Iran on Sunday hanged a 19-year-old college student and another man accused of taking part in anti-regime protests, with the prisoners not even allowed to see kin before being killed, human-rights groups said.
Mohammad-Amin Biglari, 19, and Shahin Vahedparast Kalour, 30, were executed by the Islamic state at a prison in Karaj — among the latest protesters charged with waging war against God, a capital offense in Iran, according to the Norwegian-based Hengaw Organization for Human Rights.
The men were accused of burning a Tehran base that belonged to Iran’s Basij volunteer force and attempting to raid the facility’s armory during a December protest.
Biglari and Kalour were also charged with “corruption on Earth,” arson of public facilities, and collusion to commit crimes against national security, according to Hengaw.
Lawyers for Biglari, a college computer-science major, said they were denied the ability to defend their client or even access the case file, the human-rights group said.
The 19-year-old had allegedly “confessed” to the crime, but the details of his supposed confession remain unclear, and Iran has been repeatedly accused of torturing prisoners to force an admission of guilt.
Both Biglari and Kalour were executed early Sunday without being granted a final visit with their families, Hengaw said.
It was a crushing blow to Biglari’s father, who had searched for his son’s body among the countless corpses in Kahrizak after he went missing in the wake of Tehran’s brutal crackdown Jan. 8 and 9.
Biglari’s father only learned of his son’s arrest three weeks later, after released prisoners revealed the identities of those who were still being detained by the state.

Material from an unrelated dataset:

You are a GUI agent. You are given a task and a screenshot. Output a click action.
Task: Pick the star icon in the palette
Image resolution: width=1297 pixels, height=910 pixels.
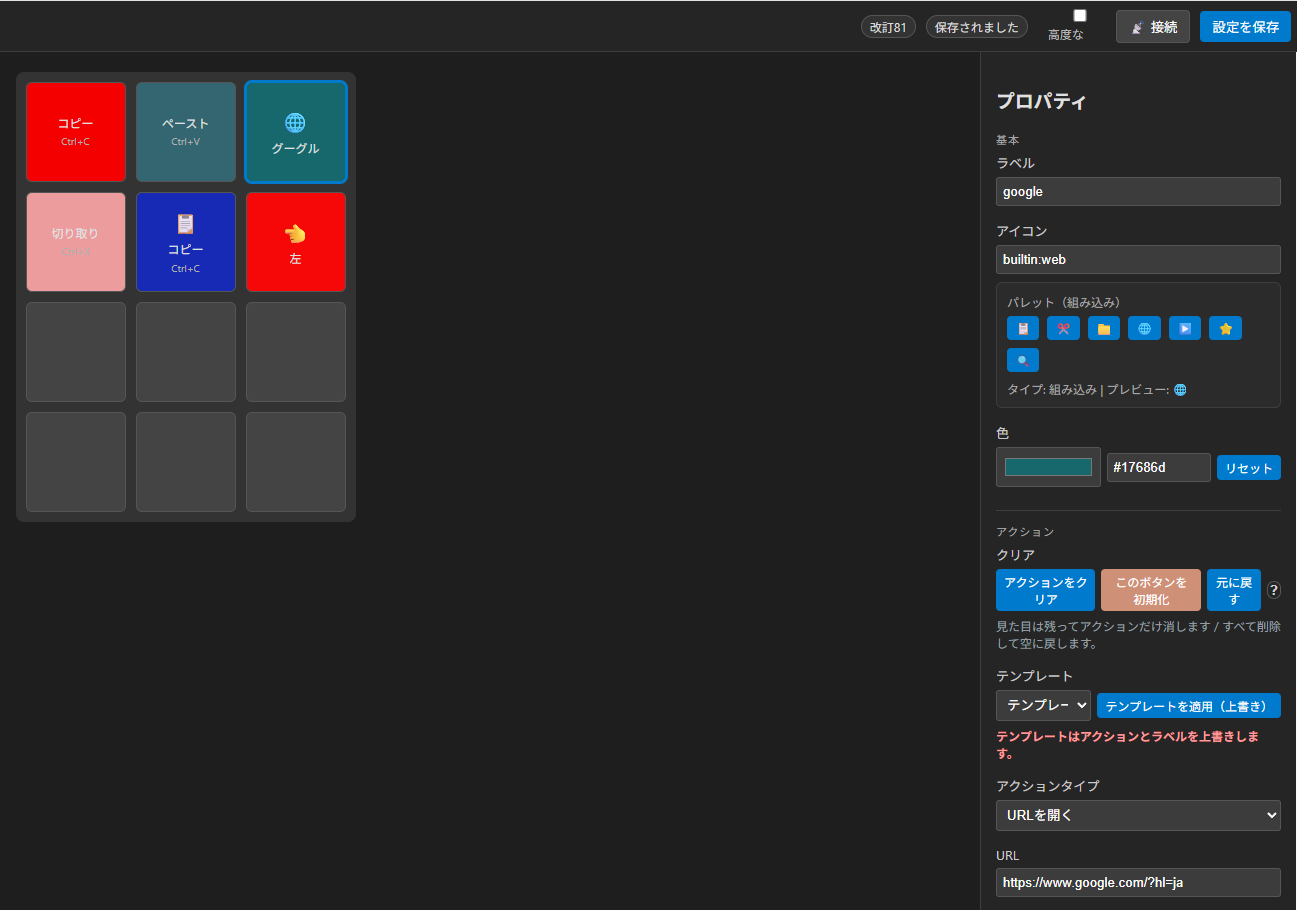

Biglari and Kalour were the latest in a new wave of government killings across Iran targeting those who took part in the anti-regime protests in December and January.
While state media has confirmed 14 executions in Iran so far this year, Hengaw reported evidence of 160 hangings since January.
More than 7,000 protesters were killed during the violent Jan. 8 and 9 crackdown, according to the US-based Human Rights Activists News Agency, with thousands of others arrested.
Amnesty International and other human-rights groups have raised fears of more planned executions of protesters in the weeks to come.